Your instructions:
The result should be the lines from the one that contains "Viewport: 1017px width, 380px height." to the final line of the entries below, copied exactly and with no pictures.
(Beginning of Listed records)
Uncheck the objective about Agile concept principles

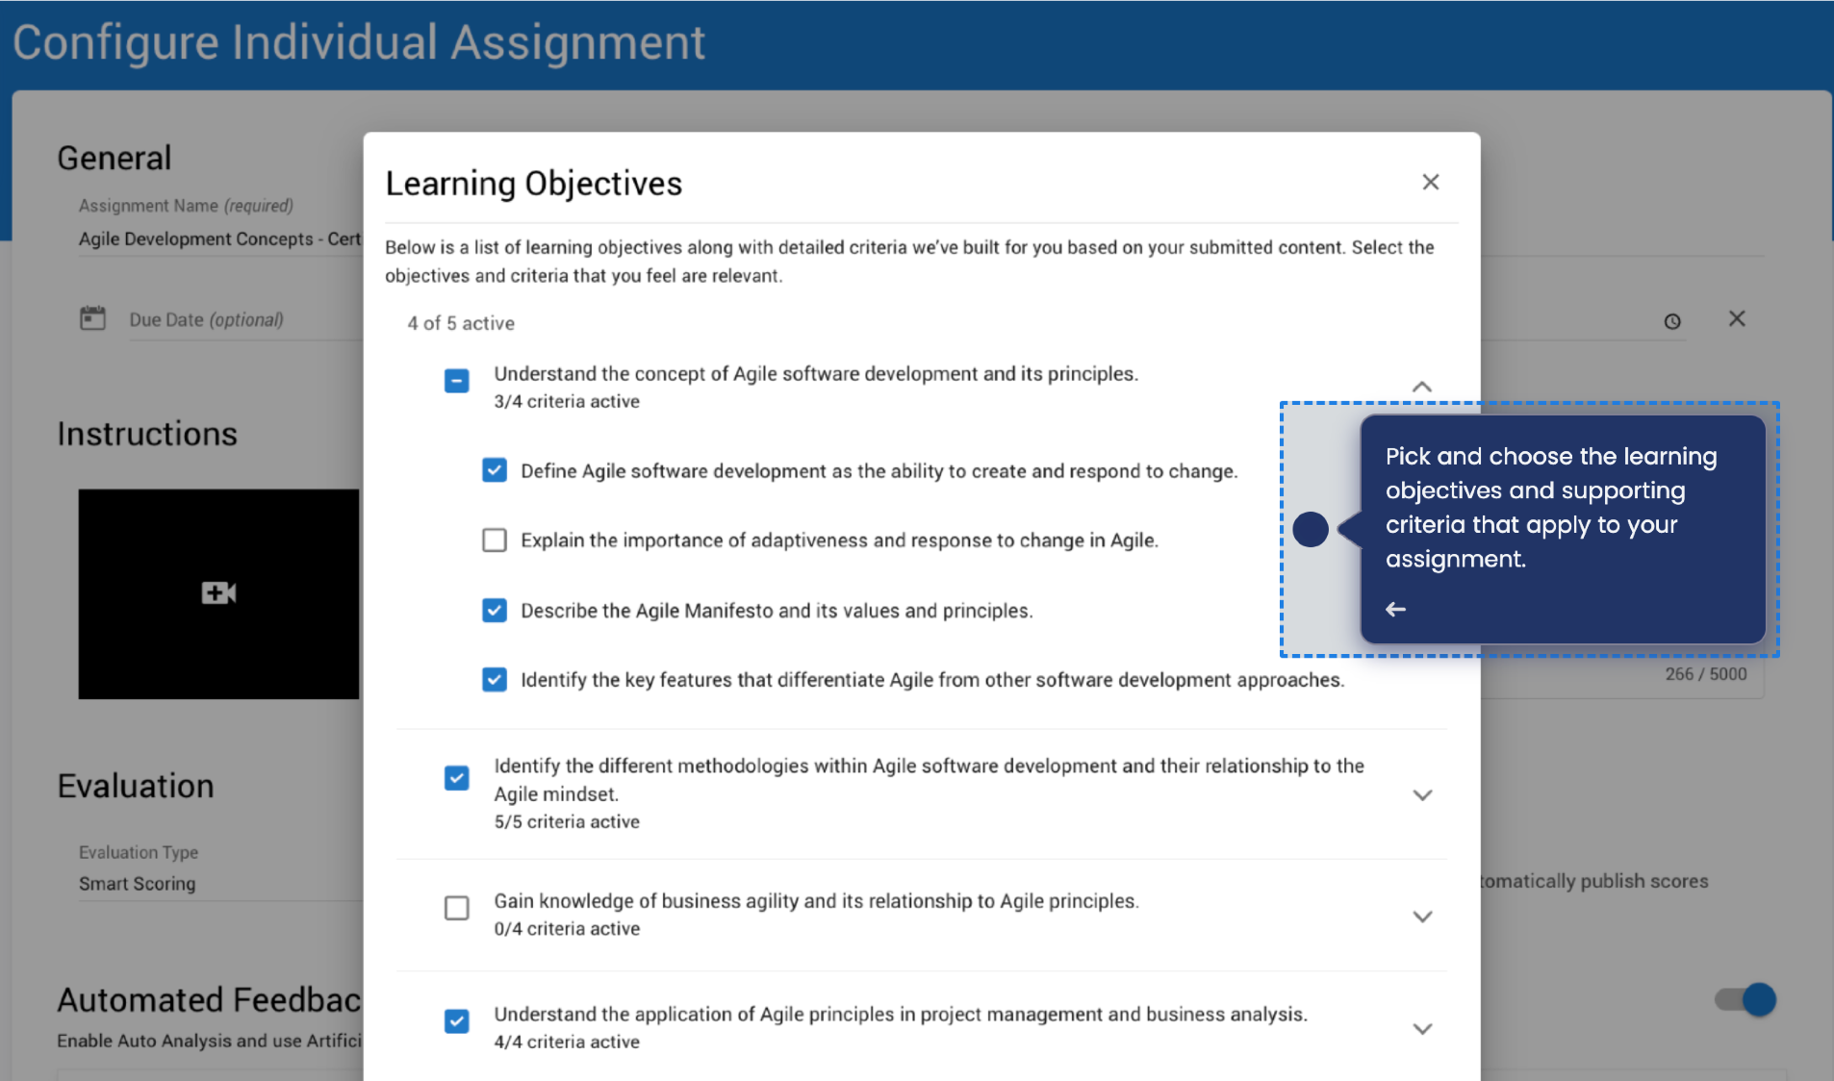pyautogui.click(x=456, y=381)
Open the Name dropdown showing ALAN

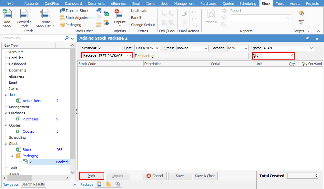(311, 48)
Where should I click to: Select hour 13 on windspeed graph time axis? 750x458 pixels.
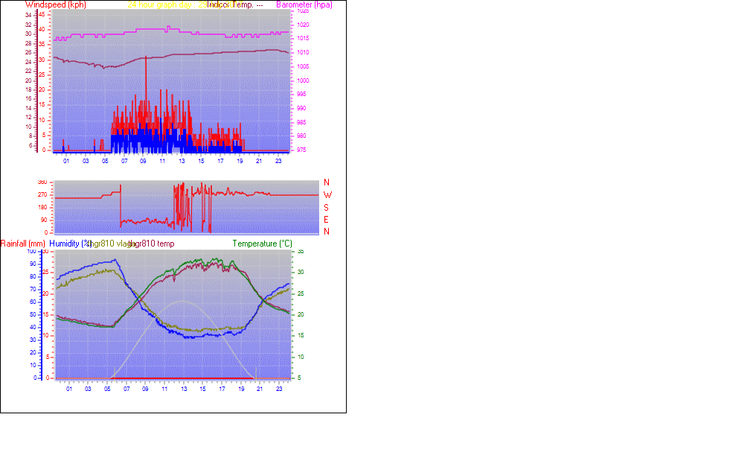(x=181, y=160)
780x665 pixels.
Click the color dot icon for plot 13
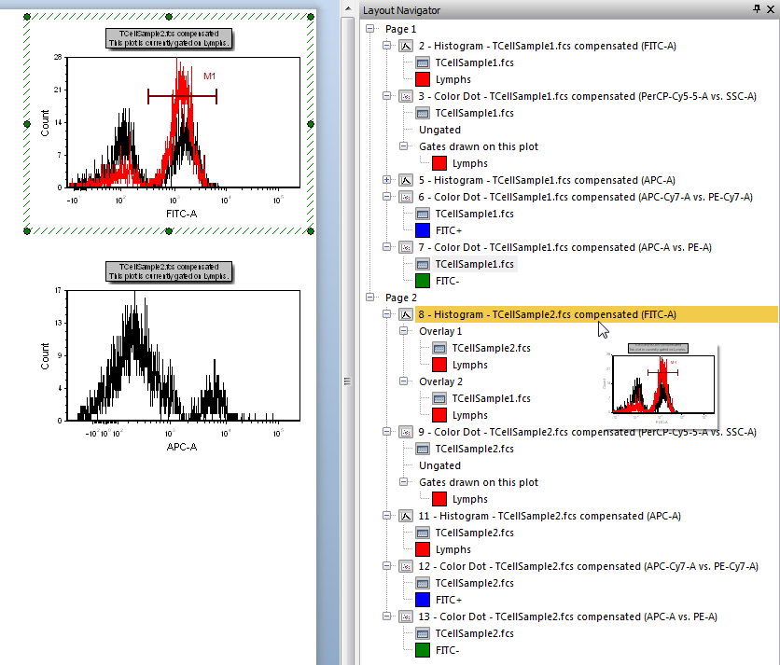click(406, 617)
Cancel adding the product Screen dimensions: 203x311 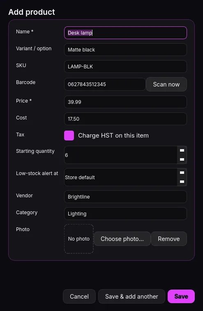coord(79,296)
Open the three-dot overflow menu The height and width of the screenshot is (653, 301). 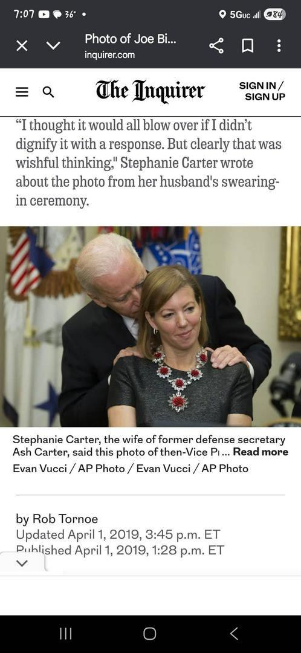(x=279, y=45)
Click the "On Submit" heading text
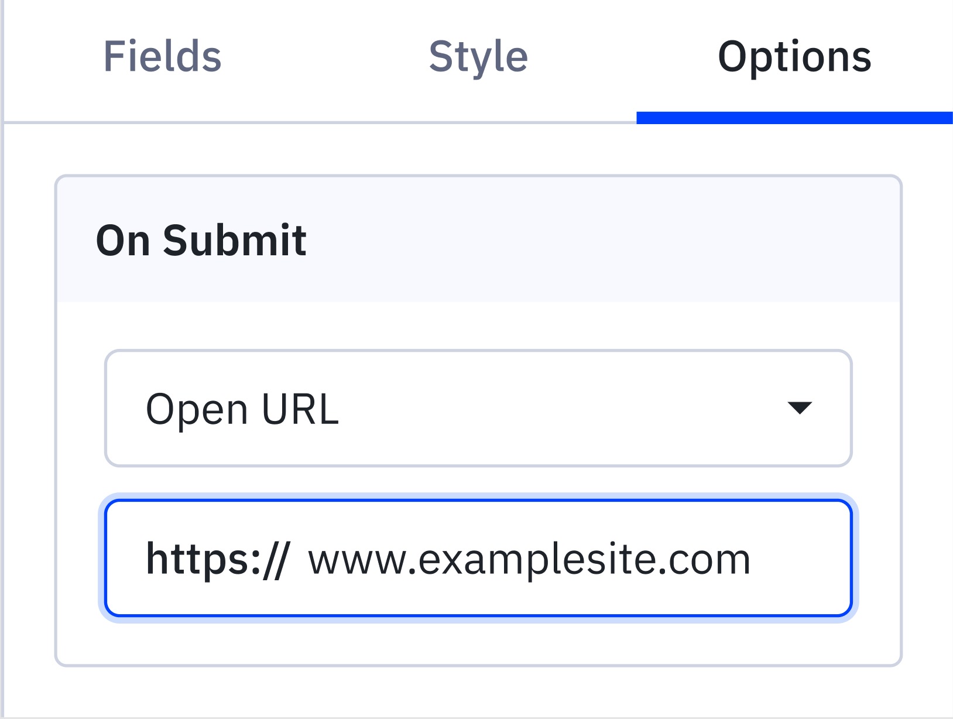The height and width of the screenshot is (719, 953). [x=201, y=240]
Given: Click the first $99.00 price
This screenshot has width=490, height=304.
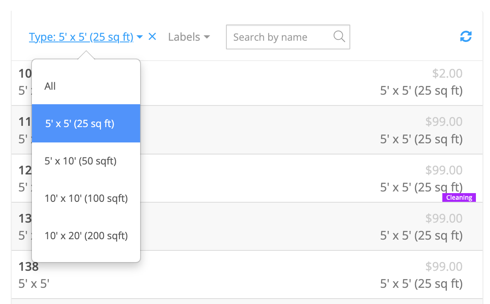Looking at the screenshot, I should 444,122.
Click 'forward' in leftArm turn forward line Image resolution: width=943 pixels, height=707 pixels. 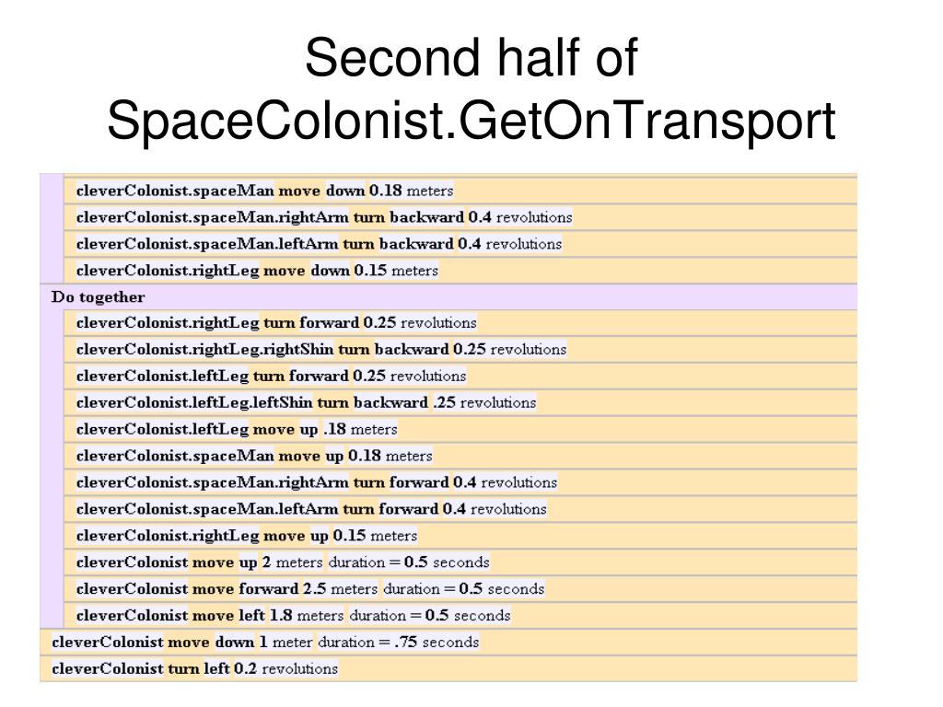(x=409, y=509)
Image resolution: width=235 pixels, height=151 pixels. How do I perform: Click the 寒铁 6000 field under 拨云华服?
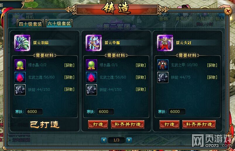tap(106, 112)
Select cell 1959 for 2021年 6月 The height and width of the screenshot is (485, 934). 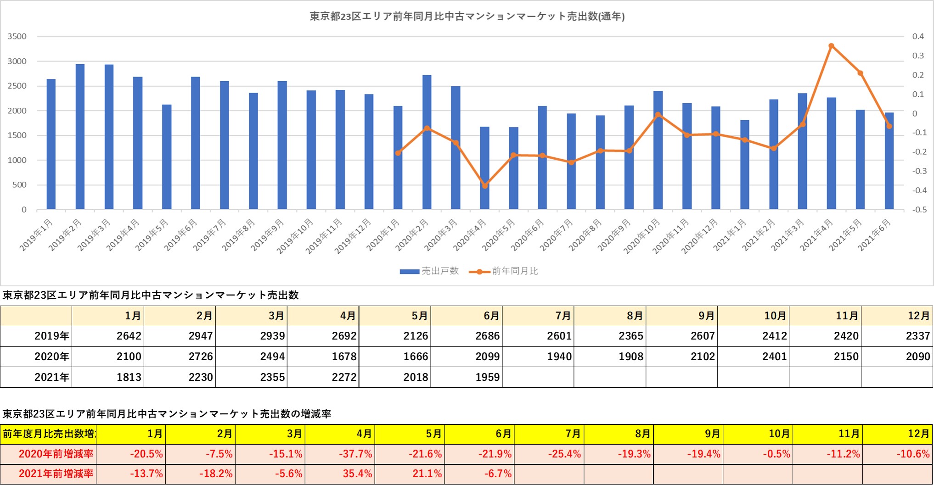pyautogui.click(x=467, y=377)
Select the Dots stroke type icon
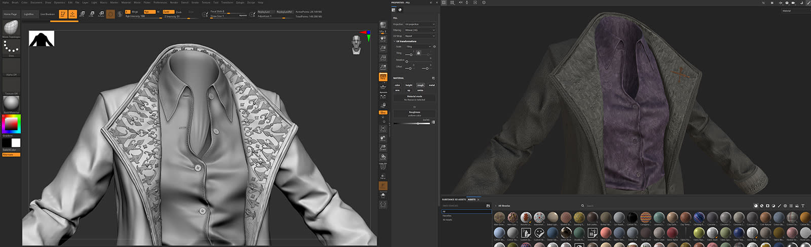The image size is (811, 247). pos(11,47)
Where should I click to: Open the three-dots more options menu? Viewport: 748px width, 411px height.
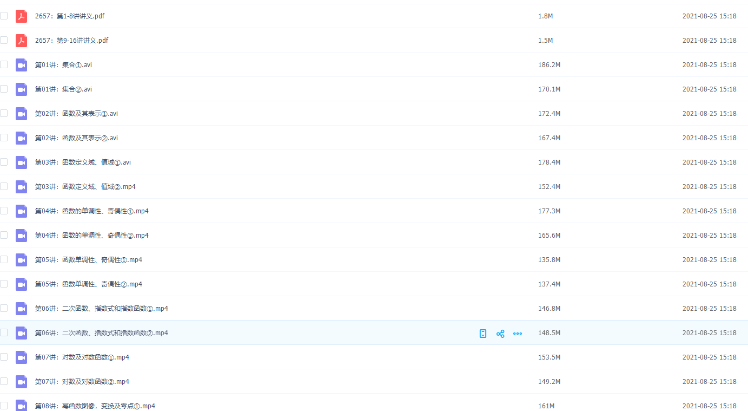point(518,334)
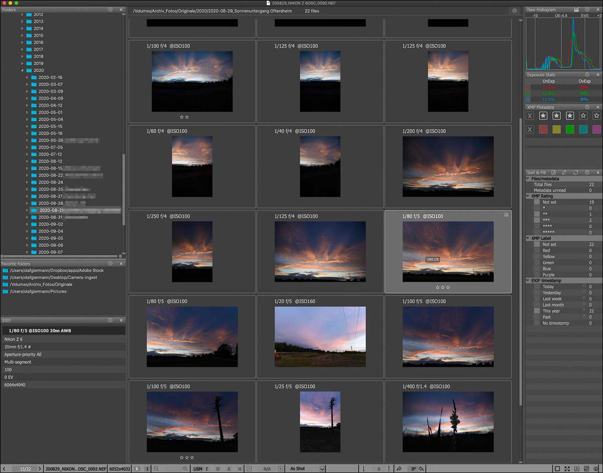The image size is (603, 473).
Task: Click the sort order arrows icon
Action: click(x=564, y=172)
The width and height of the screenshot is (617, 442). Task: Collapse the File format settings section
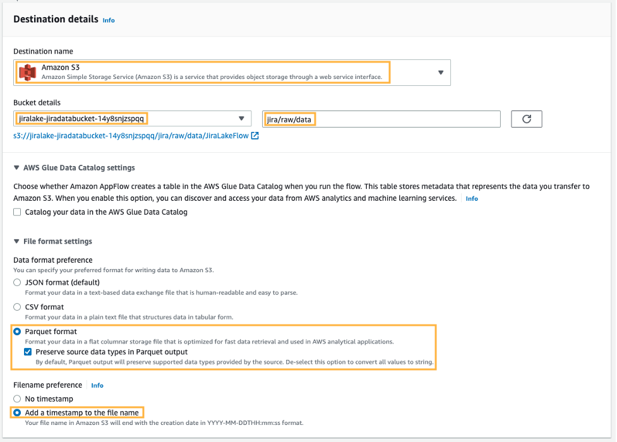click(15, 241)
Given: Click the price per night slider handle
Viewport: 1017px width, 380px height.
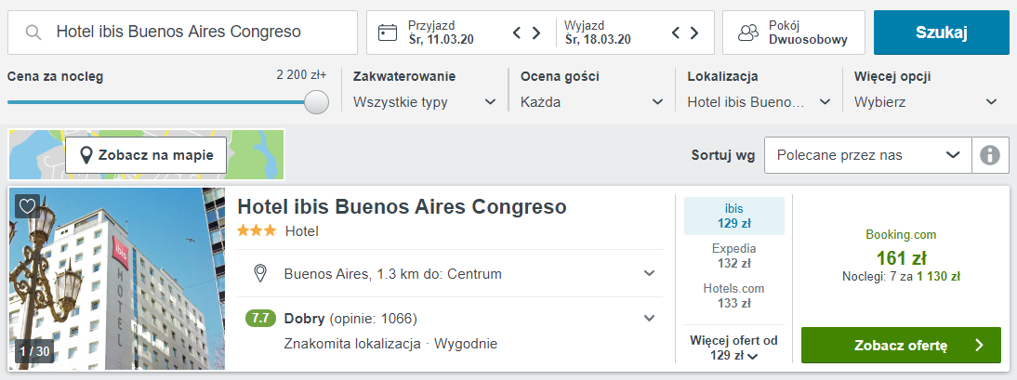Looking at the screenshot, I should click(317, 102).

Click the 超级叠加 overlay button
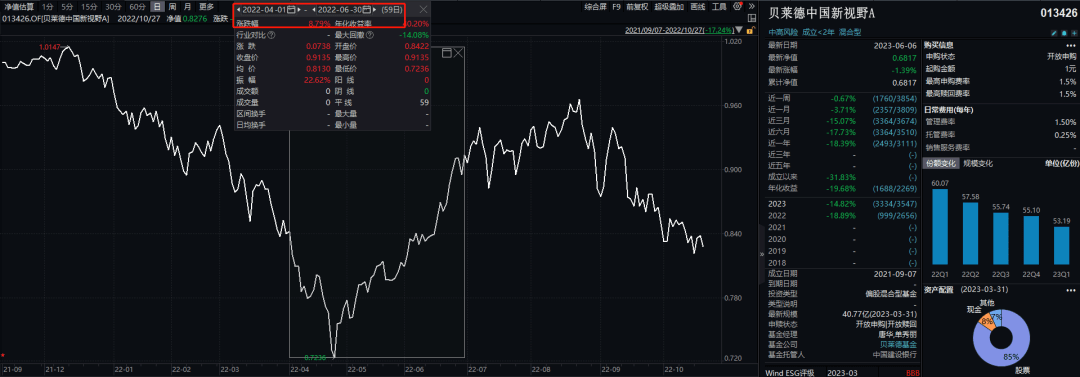pos(669,6)
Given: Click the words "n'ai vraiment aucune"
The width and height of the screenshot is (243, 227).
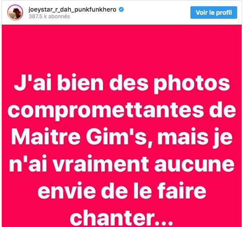Looking at the screenshot, I should click(x=122, y=164).
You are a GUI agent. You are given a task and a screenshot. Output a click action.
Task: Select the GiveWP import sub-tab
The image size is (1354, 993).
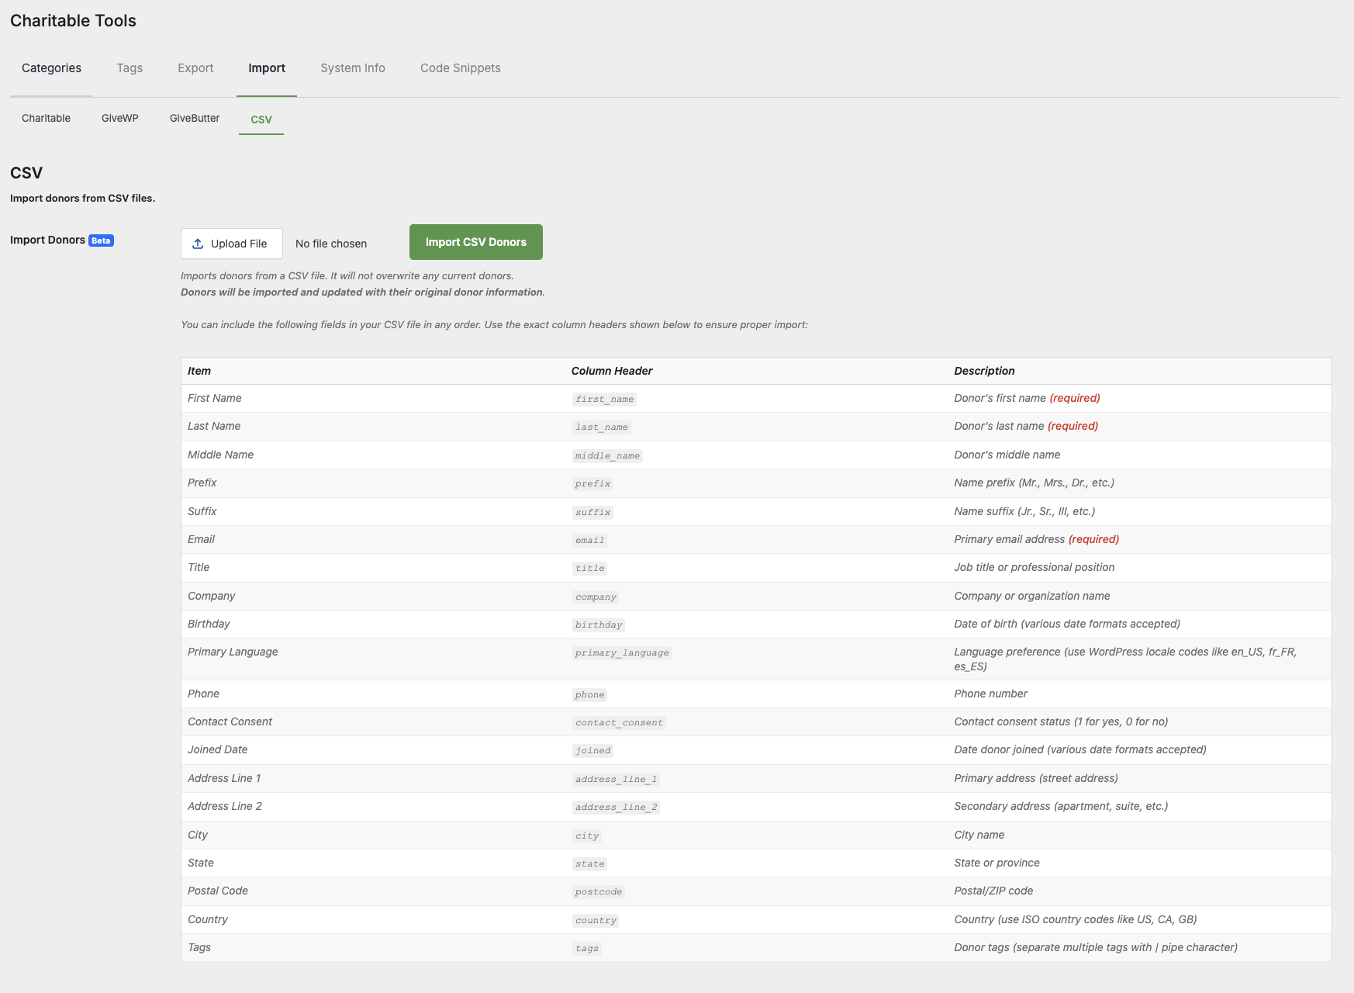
(End of Listed records)
Response area:
Viewport: 1017px width, 380px height.
Looking at the screenshot, I should click(317, 102).

Click the 超级叠加 overlay button
pos(669,6)
Given: Click the words "n'ai vraiment aucune"
The width and height of the screenshot is (243, 227).
Looking at the screenshot, I should click(x=122, y=164).
You are a GUI agent. You are given a task and a screenshot. Output a click action.
Task: Select the GiveWP import sub-tab
The image size is (1354, 993).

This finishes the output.